== Materials provided ==
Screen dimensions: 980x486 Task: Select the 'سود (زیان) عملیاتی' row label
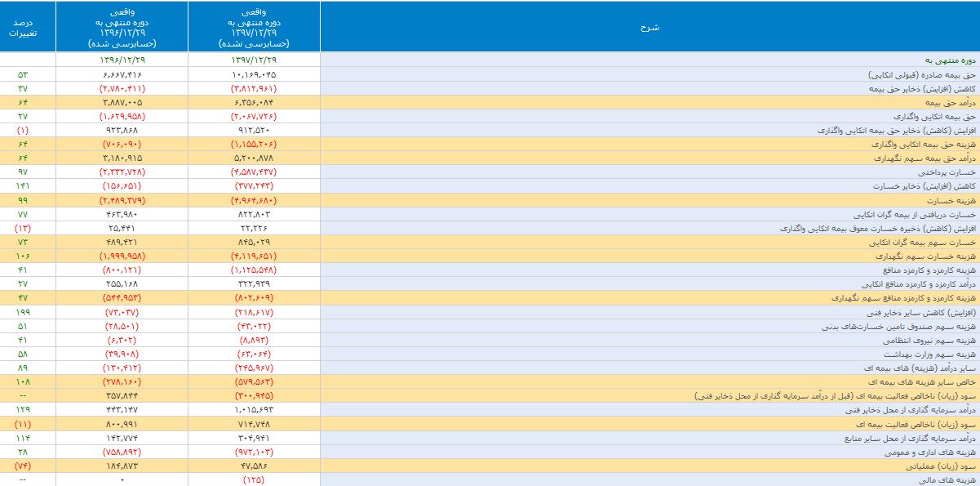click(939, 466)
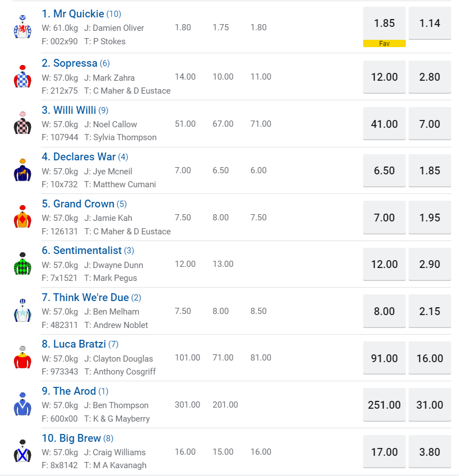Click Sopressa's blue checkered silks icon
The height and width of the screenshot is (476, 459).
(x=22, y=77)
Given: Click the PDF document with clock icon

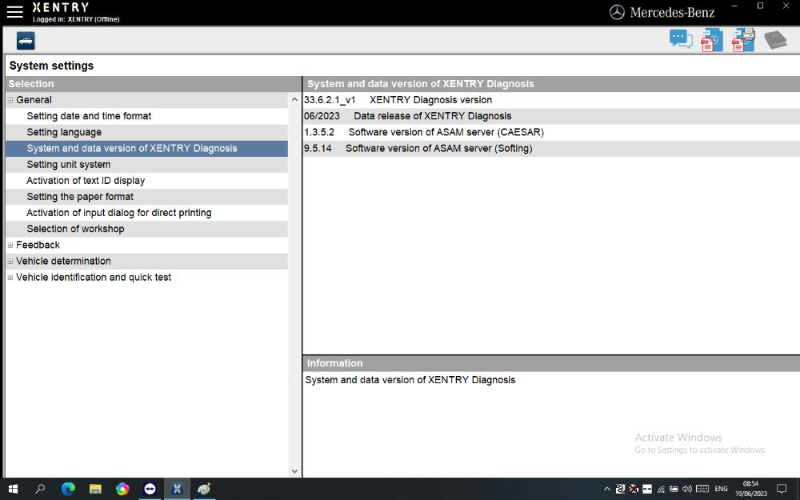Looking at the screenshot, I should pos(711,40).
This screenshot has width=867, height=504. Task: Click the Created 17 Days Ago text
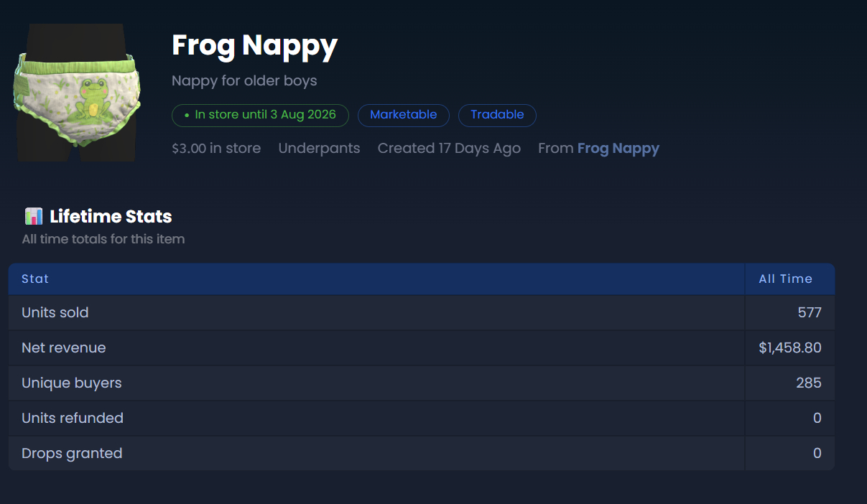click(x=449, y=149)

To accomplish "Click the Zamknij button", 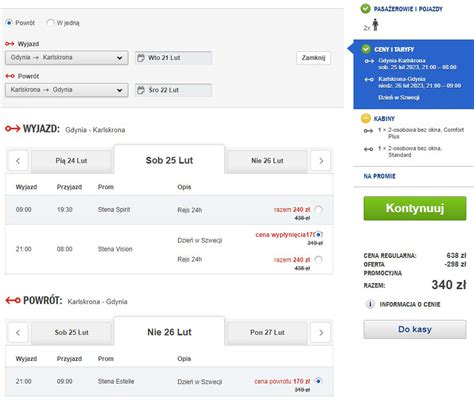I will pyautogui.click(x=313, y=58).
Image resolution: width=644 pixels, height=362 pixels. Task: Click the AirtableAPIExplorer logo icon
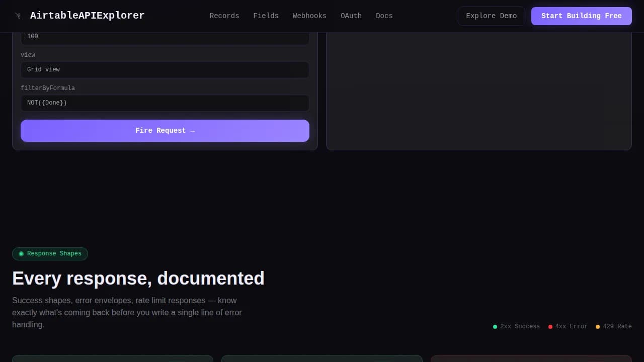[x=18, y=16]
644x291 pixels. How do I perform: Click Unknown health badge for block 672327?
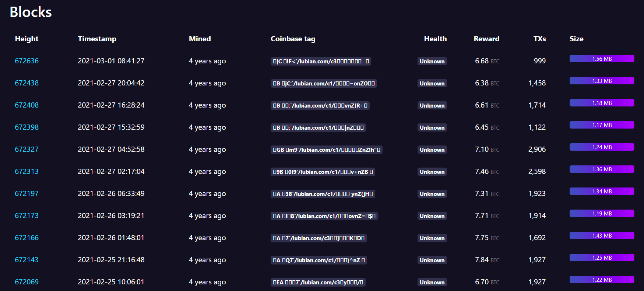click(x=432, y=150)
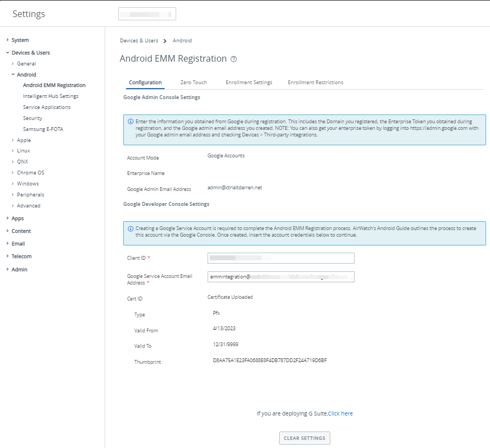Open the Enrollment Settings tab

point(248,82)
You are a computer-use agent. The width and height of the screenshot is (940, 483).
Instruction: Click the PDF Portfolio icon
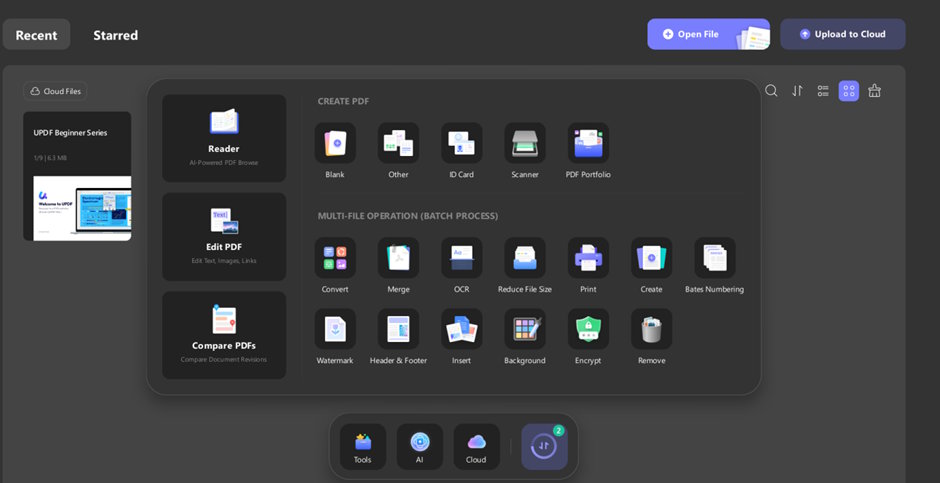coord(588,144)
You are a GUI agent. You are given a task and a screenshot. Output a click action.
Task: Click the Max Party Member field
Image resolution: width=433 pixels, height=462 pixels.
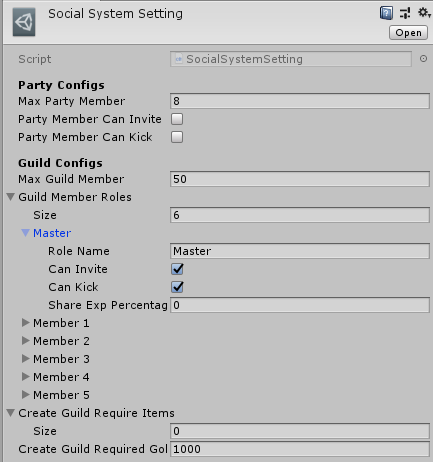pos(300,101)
===
Work instructions — Wherever the string "agent" occurs in the records, copy the line it is in.

Answer to this task —
You are a computer-use agent. The width and height of the screenshot is (940, 483).
You are a GUI agent. You are given a task and a screenshot. Output a click action.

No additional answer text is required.